地域において担っている役割
本市唯一の自治体病院として、救急医療・災害時医療・小児救急医療・周産期医療・身体合併症精神科救急医療・感染症医療などの政策的医療や「地域の中核病院」「市民のための病院」としての役割を担っている。
経営の健全性・効率性について
病床利用率は感染症患者の病床確保のため、通常診療の一部を制限せざるを得ない時期があったことから前年度比では減少したが、感染症患者に対する診療報酬の特例的な上乗せなどがあったことから医業収支比率は前年度比で微増した。
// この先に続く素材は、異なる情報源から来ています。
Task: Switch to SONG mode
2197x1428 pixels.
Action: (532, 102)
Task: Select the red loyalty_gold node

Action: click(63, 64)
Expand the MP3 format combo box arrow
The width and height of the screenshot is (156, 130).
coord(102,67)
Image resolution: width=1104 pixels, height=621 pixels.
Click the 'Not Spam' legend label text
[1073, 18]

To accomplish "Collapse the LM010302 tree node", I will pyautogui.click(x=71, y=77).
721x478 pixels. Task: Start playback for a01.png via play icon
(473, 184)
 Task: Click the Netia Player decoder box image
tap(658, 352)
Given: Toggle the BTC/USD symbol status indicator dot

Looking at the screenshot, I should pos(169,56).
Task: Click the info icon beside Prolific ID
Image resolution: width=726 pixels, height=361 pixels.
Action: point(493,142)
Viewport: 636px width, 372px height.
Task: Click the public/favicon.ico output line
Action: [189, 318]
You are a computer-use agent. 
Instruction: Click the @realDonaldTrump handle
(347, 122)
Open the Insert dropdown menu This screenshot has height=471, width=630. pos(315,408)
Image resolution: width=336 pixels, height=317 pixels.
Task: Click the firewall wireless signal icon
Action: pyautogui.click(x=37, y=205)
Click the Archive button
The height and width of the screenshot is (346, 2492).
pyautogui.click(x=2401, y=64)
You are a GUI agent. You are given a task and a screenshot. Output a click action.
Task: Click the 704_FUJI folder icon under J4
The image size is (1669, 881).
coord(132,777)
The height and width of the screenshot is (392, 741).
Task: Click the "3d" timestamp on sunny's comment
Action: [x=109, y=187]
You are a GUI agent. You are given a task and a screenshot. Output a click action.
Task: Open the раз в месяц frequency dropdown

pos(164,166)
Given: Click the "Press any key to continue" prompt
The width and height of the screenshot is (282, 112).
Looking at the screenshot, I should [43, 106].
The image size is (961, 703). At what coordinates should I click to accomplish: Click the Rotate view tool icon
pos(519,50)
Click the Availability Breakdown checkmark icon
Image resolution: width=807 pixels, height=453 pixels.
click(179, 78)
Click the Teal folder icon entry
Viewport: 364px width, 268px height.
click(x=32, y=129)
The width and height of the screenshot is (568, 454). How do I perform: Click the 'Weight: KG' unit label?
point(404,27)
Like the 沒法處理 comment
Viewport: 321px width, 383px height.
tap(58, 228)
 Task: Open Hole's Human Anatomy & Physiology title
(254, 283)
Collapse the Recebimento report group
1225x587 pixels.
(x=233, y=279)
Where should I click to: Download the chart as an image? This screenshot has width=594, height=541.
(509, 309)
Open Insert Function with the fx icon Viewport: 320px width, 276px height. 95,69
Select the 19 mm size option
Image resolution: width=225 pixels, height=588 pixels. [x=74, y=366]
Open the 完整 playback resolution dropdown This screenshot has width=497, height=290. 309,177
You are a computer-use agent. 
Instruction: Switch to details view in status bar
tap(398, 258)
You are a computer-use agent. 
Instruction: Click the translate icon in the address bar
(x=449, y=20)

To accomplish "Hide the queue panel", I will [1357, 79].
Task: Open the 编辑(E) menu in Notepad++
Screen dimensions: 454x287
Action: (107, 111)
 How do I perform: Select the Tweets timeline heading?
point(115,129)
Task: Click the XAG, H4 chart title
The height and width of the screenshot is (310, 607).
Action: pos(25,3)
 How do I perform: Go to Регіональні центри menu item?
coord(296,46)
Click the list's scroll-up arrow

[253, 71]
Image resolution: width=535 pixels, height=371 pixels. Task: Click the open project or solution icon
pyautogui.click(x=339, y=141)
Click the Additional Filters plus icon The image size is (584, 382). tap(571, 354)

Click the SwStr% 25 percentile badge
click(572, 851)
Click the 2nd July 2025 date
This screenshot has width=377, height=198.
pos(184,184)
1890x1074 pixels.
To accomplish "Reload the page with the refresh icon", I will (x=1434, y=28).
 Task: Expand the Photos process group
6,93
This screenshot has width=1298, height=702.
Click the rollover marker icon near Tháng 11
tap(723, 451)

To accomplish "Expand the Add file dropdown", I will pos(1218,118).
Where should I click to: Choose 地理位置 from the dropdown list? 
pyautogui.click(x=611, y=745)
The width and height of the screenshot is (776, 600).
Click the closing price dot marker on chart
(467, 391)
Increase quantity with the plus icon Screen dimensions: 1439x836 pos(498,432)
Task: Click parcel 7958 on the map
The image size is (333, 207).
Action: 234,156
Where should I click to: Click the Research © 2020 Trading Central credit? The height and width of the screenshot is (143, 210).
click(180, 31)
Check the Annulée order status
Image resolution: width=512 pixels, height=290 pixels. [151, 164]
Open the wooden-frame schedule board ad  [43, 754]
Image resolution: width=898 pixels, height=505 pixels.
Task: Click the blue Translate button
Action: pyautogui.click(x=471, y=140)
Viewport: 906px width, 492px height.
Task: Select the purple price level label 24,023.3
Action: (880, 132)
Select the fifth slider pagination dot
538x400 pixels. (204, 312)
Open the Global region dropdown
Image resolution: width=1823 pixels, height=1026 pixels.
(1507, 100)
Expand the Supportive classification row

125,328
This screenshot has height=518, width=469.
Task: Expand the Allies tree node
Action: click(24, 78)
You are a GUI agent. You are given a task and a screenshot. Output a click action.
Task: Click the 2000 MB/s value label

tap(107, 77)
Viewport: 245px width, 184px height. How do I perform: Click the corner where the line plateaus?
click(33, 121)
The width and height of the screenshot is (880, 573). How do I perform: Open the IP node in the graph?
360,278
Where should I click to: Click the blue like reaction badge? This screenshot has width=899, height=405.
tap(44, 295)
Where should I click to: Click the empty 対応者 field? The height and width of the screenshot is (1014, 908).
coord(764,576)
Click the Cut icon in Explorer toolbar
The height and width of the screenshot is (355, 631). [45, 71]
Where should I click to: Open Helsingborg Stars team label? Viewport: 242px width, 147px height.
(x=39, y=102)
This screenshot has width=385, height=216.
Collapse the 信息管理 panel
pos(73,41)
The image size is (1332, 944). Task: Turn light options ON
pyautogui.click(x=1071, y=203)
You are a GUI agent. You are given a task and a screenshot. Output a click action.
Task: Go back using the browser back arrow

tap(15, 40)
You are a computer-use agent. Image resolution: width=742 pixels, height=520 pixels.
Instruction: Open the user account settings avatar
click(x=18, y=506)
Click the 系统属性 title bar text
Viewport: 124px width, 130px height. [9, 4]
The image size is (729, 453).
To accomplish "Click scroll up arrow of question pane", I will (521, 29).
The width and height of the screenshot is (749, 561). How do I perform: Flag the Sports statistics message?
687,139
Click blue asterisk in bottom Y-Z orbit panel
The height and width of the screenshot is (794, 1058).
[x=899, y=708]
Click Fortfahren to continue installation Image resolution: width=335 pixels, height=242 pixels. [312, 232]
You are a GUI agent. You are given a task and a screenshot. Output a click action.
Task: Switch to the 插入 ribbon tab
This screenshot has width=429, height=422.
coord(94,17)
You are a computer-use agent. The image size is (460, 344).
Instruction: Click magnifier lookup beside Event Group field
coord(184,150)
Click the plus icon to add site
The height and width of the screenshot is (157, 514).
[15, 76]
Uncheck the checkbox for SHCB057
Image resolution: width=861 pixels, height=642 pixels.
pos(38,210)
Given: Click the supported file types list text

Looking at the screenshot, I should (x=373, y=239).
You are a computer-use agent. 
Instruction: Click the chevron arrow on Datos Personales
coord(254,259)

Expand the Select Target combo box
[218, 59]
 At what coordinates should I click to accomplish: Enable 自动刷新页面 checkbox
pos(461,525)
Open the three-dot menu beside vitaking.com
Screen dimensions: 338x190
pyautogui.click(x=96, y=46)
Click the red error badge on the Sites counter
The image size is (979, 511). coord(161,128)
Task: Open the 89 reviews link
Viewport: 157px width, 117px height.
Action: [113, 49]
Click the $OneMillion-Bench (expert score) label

経常収支比率は新型コロナ患者の受け入れに対する国からの補助金により前年度比で増加し、累積欠損金比率は前年度比で減少した。患者1人1日当たりの収益が過去5年間の中で最も高い値となった。
老朽化の状況について
器械備品減価償却率は医療機器等の更新を行ったため前年度に比べ減少した。また、有形固定資産減価償却率、一床当たり有形固定資産については、平成26年度に移転新築したことから類似病院の平均値を下回っている。今後は平成26年度の移転新築時に整備した医療機器等について、費用負担の平準化を図りながら、計画的な更新を行っていく。
全体総括
新型コロナウイルス感染症の影響で医業収益は落ち込んだものの感染症患者の補助金を受け入れたことにより前年度に比べ経常収支比率は改善した。しかしながら、平成26年度の移転新築に伴う減価償却の負担増などにより厳しい経営状況は続く見込みである。引き続き地域の医療機関からの紹介患者や救急搬送患者の受け入れを積極的に行い、より一層の収益の向上と費用の抑制に努め、安定的な経営基盤を構築するとともに、安全で質の高い医療を提供していく。